The plaintiff introduced several witnesses who testified that there was stenciled on the left-hand door of the truck in question the name of “Highway Motor Freight Lines” and by one witness.that the name of “H. Johnson” was also stenciled thereon. If plaintiffs testimony stopped there, evidently the name of the appellee on the truck tended to raise a presumption of ownership in the defendant, and the person having it in charge at the time was its agent acting on a mission for the defendant. Globe Laundry Co. v. McLean, supra; Mrs. Baird’s Bakery v. Davis (Tex.Civ.App.) 54 S.W. (2d) 1031. But the testimony does not stop there. The plaintiff herself testified that about 10 days or more after the accident she had a conversation with a Mr. Davis, president of the Highway Motor Freight Lines, in which she told him that she was the girl who ran into his truck on the night of January 25th, and that Mr. Davis said: “Yes, it was my truck but it was not our fault ; my driver was in the house asleep and did not even hear the . collision. * * * ‘They put my driver in jail and kept him all night’ but let him out the next morning.”

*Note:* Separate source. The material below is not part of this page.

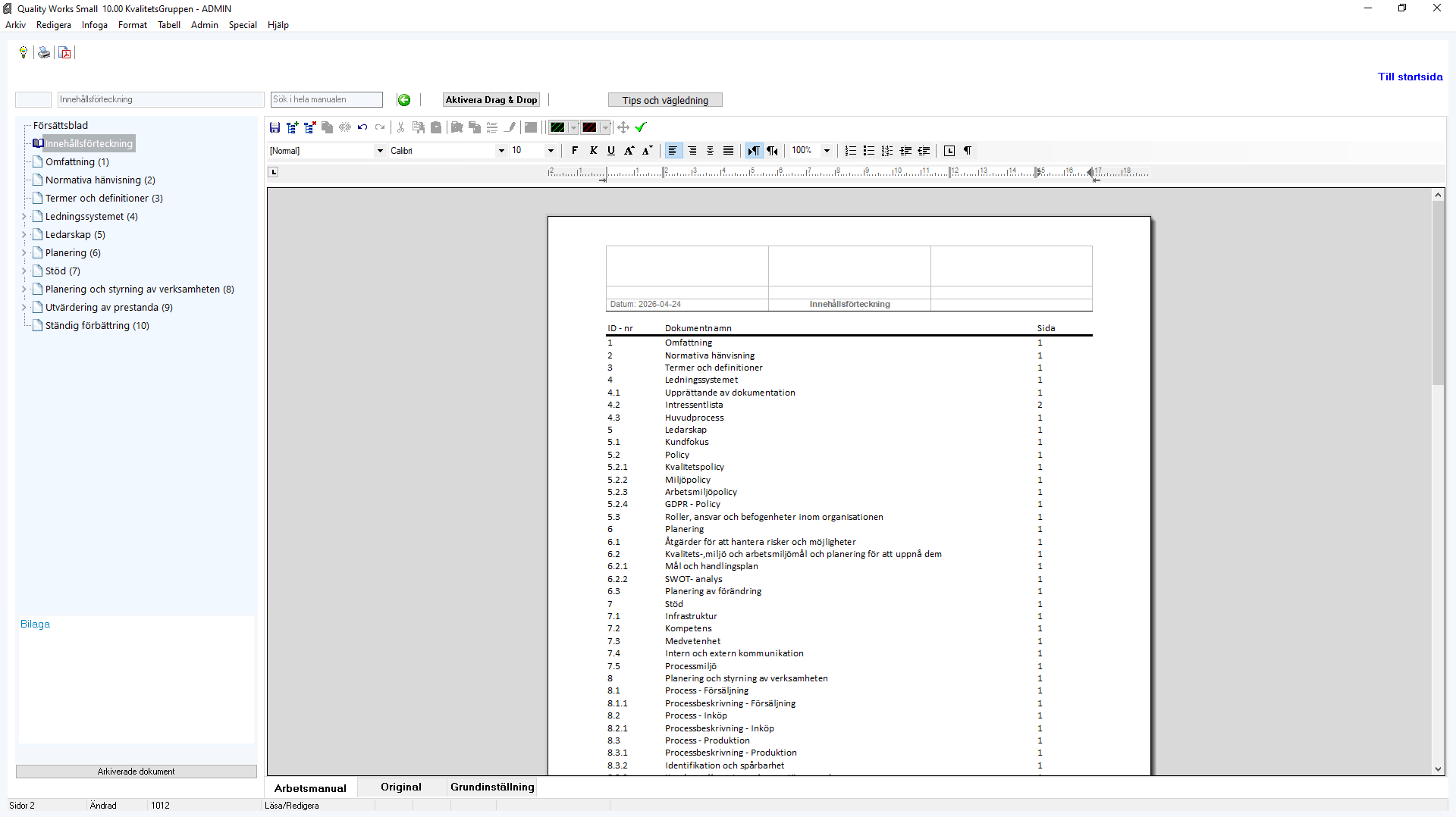The image size is (1456, 817).
Task: Click the printer icon
Action: coord(44,52)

We think the related declarations of Mr. Davis reasonably bear the construction that at the time of the collision the truck belonged to the defendant and that the one in charge was its agent. The jury could have reasonably accepted it as tending to prove ownership and agency independently of the rule of presumption as to these facts. True enough, the testimony of Mr. Davis sharply contradicts that of the plaintiff. He denies that he had the related conversation, gave evidence contradicting ownership of the truck in the defendant at the time of the collision and that the driver was not the agent of the company. He testified further that the company was a corporation, doing a freight brokerage business, and on the night of the collision, January 25, 1933, the company owned no trucks; that the truck figured in the collision was not owned at that time by the company; that Mr. Johnson, who had charge of the truck, was not then in its employ; and that the company had no freight in the truck. Thus it will be seen that the testimony is sharply conflicting as to the ownership of the truck and the agency of the one in charge thereof.

Enlightened by the related testimony, we cannot doubt sufficient evidence was not introduced tending to show ownership and agency, thus created the presumption that the agent was engaged at the time in the owner’s business, and that the jury would not have been compelled to accept the contradicted and impeached testimony of Mr. Davis opposing, if, in fact, it does, the presumption, since the manner of the witnesses on the stand or other circumstances may have created in the minds of the jury the impression that such testimony was not worthy of unqualified belief. So, under the facts of this case, it was clearly the province of the jury to judge the credibility of the witnesses and the weight to be given their testimony, and that it cannot be said, as a matter of law, the testimony of Mr. Davis, given on the trial of the case, contradicted by that of the plaintiff, is evidence unequivocably showing that the company was not the owner of the truck responsible for the negligence of the driver.